Figure 3. Body weight and systolic blood pressure in CSE transgenic ApoE-KO (Tg/KO) mice.

(A) Body weight gain changes during the feeding periods with different diets. Both KO and Tg/KO mice (n = 10) showed increase of body weights with same diet but the weight gain was significantly different. Mice fed with normal diet had higher weight gain than that with atherogenic diet. Moreover, it also showed that Tg/KO mice had fewer weight gains in both normal and atherogenic diets as compared to KO mice. (B) Daily food intake was similar in both KO and Tg/KO (n = 6). (C) Both KO and Tg/KO mice (n = 10) did not have significantly change with the systolic blood pressure, indicating that Tg/KO mice did not cause hypotension after insertion of CSE gene.

Figure 4. Anti-atherogenic effect of CSE gene activation with higher H₂S production.

(A) Plasma total cholesterol (n = 8 to 10), (B) LDL/VLDL cholesterol (n = 8 to 10) and (C) triglyceride level (n = 6) were significantly reduced in Tg/KO mice after feeding with 12 weeks of normal diet or atherogenic diet when comparing to KO mice. (D) Relationship between aortic CSE mRNA expression level and levels of plasma lipids. There was a significant negative relationship between CSE mRNA expression and levels of total cholesterol and LDL/VLDL cholesterol.

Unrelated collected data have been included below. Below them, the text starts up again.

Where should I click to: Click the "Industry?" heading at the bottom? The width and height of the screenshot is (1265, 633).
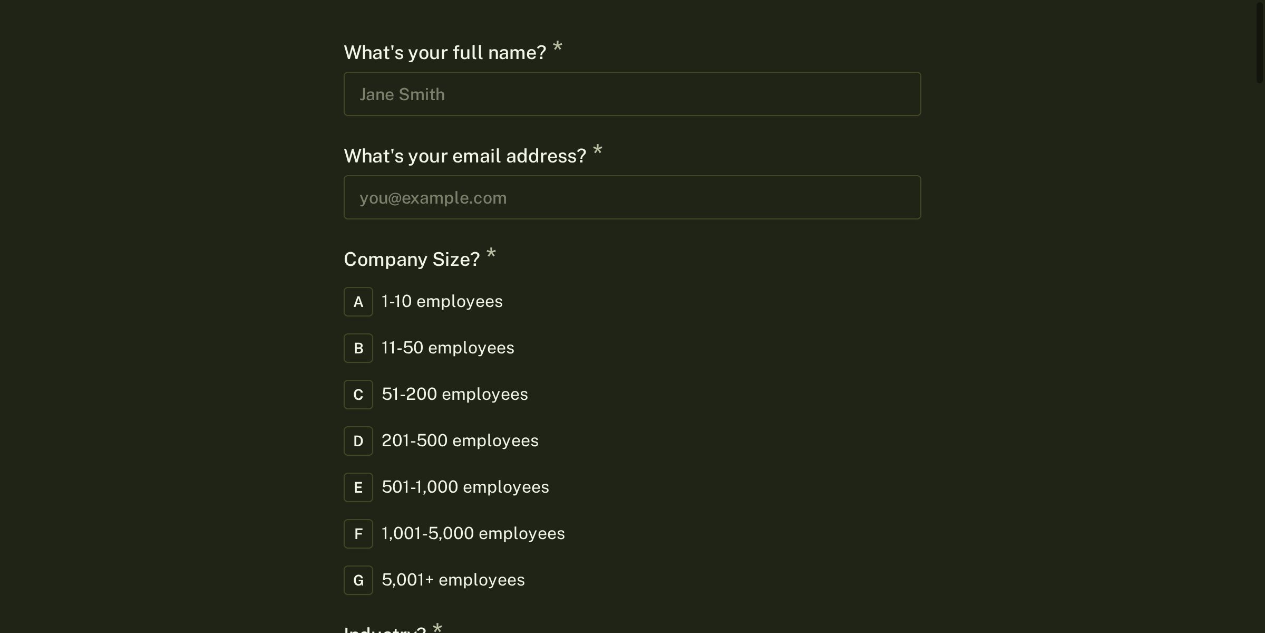(386, 629)
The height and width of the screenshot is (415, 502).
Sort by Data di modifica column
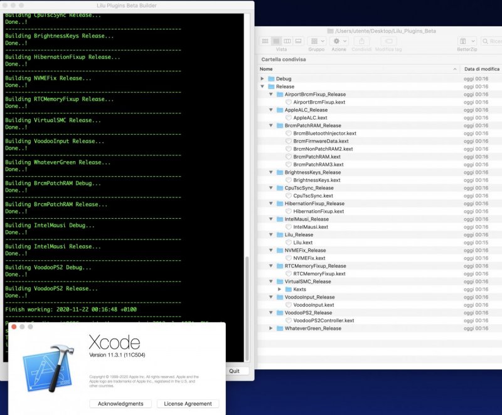481,69
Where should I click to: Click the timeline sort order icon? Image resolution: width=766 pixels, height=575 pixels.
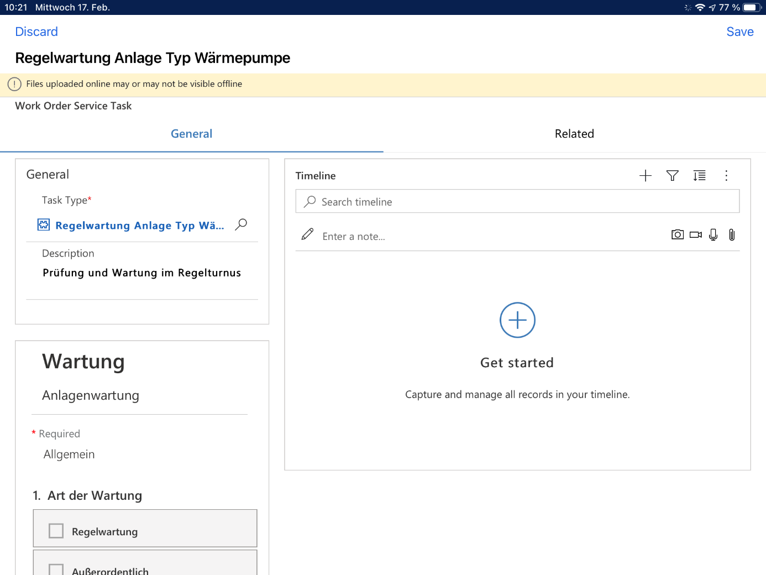click(x=699, y=176)
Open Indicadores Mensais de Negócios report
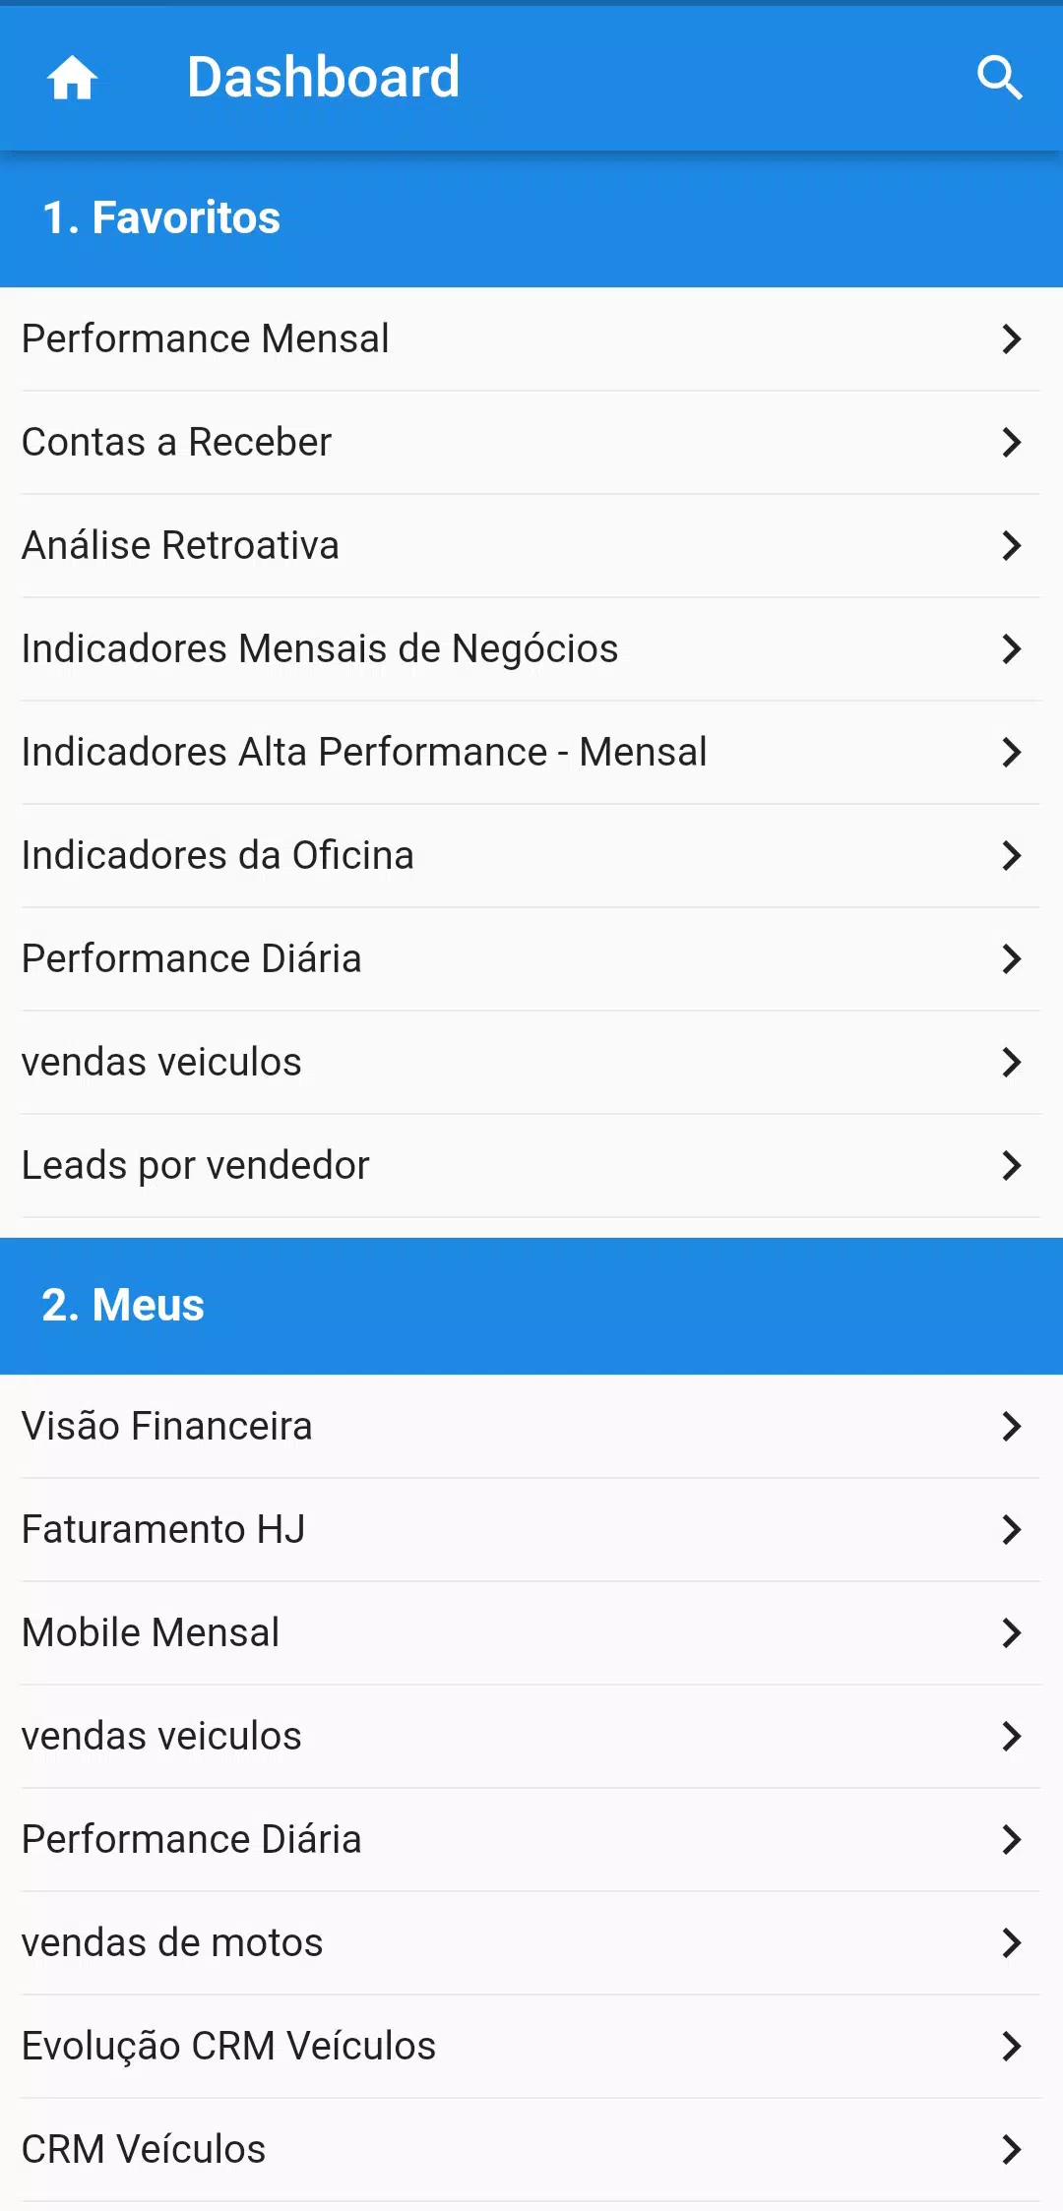This screenshot has height=2211, width=1063. pos(532,649)
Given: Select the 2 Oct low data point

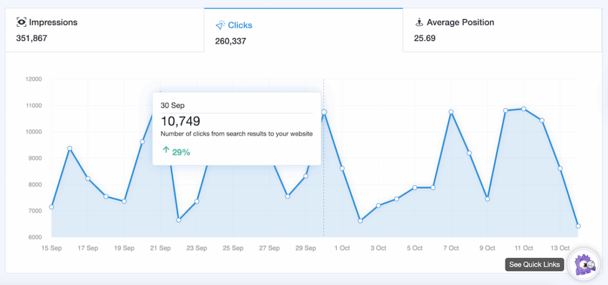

However, its relationship with triglyceride was not statistically significant.

Figure 5. Increased plasma level of adipinectin in CSE transgenic ApoE-KO (Tg/KO) mice.

(A) Plasma adiponectin level (n = 6) was higher in Tg/KO mice when compared to the KO mice in both diets. (B) Relationship between plasma level of adiponectin and H₂S production rate was positively correlated.

Figure 6. Reduced level of oxidative stress by activation of CSE gene.

Improved plasmid lipid levels in Tg/KO mice exhibits reduced level of oxidative stress as indication by higher level of (A) glutathionine peroxidase (GPx) in plasma (n = 6), (B) blood glutathionine (GSH) (n = 6) and (C) total glutathionine (both GSH and GSSG) (n = 6).

Figure 7. Overexpression of CSE inhibits ApoE deficient mice from atherosclerosis.

(A) Atherosclerotic lesion damages in Tg/KO mice improved in both diets when compared to KO mice (Magnification 4×). (B) Quantitative comparisons of the mean percentage of plaque areas in aortic root between KO and Tg/KO mice were calculated using ImageJ software (n = 6). (C) There was a significant negative correlation between aortic CSE mRNA expression and lesion size from aortic root in mice who received both normal diet and atherogenic diet.

Figure 8. Quantitative analysis of protein expression levels in the aorta of KO and Tg/KO mice.

(A) Representative immunoblot showed that p-p53 increased in Tg/KO mice when compared to those in KO mice (n = 6). (B) Immunoblot showed the expression levels of NF-κB pathway including (C) IKK, (D) IκBα and (E) NF-κB p65 (n = 6). Correlation of each protein expression in (B) with H₂S production was shown in (F).